Principled Technologies issued an updated game testing report to respond to the controversy surrounding its recent gaming benchmarking report. As expected, the readjusted testing conditions resulted in better performance for AMD’s Ryzen 7 2700X.

The original report, which was paid for by Intel, pitted AMD’s Ryzen processors against the Intel’s new lineup of Coffee Lake Refresh processors. A closer examination of the results revealed a few test conditions that obviously could skew the results in favor of Intel’s processor, including using a less-capable CPU cooler on AMD’s chip and disabling half the cores on an AMD Ryzen processor.

Principled Technologies released a statement about the new reports, stating that it had retested all AMD processors in Creator Mode. As expected, Creator Mode “yielded the best gaming performance on the 2700X.” The Threadripper processors provided the best performance in the Game Mode testing used in the original report.
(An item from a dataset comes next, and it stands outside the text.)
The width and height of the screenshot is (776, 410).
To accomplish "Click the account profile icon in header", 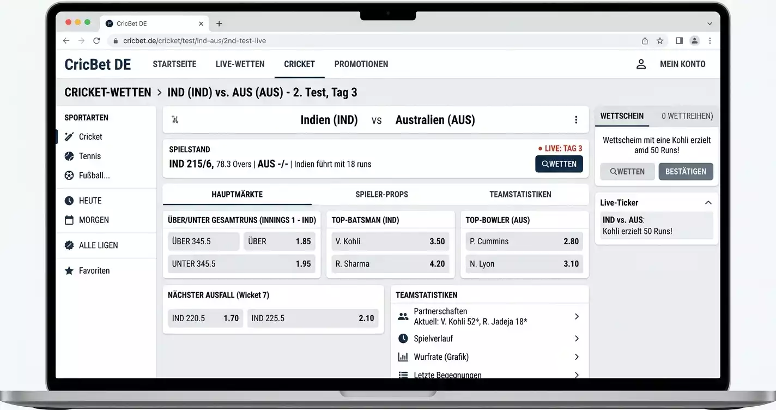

Intel also provided a statement:

“Given the feedback from the tech community, we are pleased that Principled Technologies ran additional tests. They’ve now published these results along with even more detail on the configurations used and the rationale. The results continue to show that the 9th Gen Intel Core i9-9900K is the world’s best gaming processor. We are thankful for Principled Technologies’ time and transparency throughout this process. We always appreciate feedback from the tech community and are looking forward to comprehensive third party reviews coming out on October 19.”  

Principled Technologies originally tested the Ryzen 7 2700X in Game Mode, which turns the eight-core processor into a quad-core chip. That would obviously punish the processors in many of the multi-threaded games. The second batch of testing includes both the original Game Mode testing and a retesting with the 2700X’s native Creator’s Mode. This allows the processor to use the full heft of its eight cores and sixteen threads, which resulted in performance improvements in several of the 19 game titles. The report also includes testing of the Threadripper processors in Creator Mode, though we see the expected mix of performance improvements and regressions with the changes.

Ryzen 7 2700X Creator Mode (FPS) Game Mode (Original Testing – FPS) Intel 9900K
Counter-Strike: Global Offensive 298.1 295.9 442.4
Gears of War 4 (Overall) 151.5 129.2 189.2
War Thunder 118.1 128 149.3
Ashes of the Singularity 47.4 35.5 55.8
Forza Motorsport 7 178.3 150.9 203.6
Assassin’s Creed: Origins (FPS) 106 84 119
Far Cry 5 113 103 135
World of Warcraft: Battle for Azeroth 99.3 96.5 129.2
Civilization VI (frame time – ms- lower is better) 9.83 10.60 11.86
Fortnite 147.9 140.2 172.0
World of Tanks (enCore benchmark score) 32,535 33,111 38,193
Tom Clancy’s Rainbow Six Siege (Overall) 279.5 263.2 309.4
Tom Clancy’s Rainbow Six Siege (Entrance) 232.2 213.8 252.1
PUBG 204.1 191.3 214
Rise of the Tomb Raider (Overall Average) 171.9 169.1 185.8
Middle-earth: Shadow of War 143 140 155
Tom Clancy’s Ghost Recon Wildlands 123.7 121.3 131.1
Grand Theft Auto V 175.1 174.8 186.5
Final Fantasy XV (Benchmark Score) 10,518 10,193 10,874

Enthusiasts also raised the alarm about the cooling solution the firm used on the Ryzen 7 2700X. As we know, less-capable coolers can impact performance, but the company stuck with the stock AMD cooler yet again in the retests, leaving the potential issue unresolved.

A beefier cooler on the AMD processor could improve performance by allowing it to take full advantage of its XFR boost frequencies. As we’ve proven in the past, improved cooling benefits both AMD and Intel’s chips by allowing the processors to operate at their Boost frequencies more frequently, and then maintain the heightened clock speeds for longer periods of time. The company is leaving itself open to some criticism for not retesting with a more capable cooling solution or providing test data to prove the cooler didn’t impact the test results in its specific testbed configuration. The performance deltas attributable to the cooler can be slight to nonexistent with open-air benches, so it may not have impacted the results, but the issue can be more pronounced in cases with restricted airflow. We’re reaching out to Principled Technologies for more detail.

We’ve seen misleading reports in the past from almost every vendor, so, as always, we advise readers to wait for reviews instead of plunking down their hard-earned cash based solely on vendor-provided or commissioned benchmarks. We’ll publish our full review on October 19 at 9AM ET.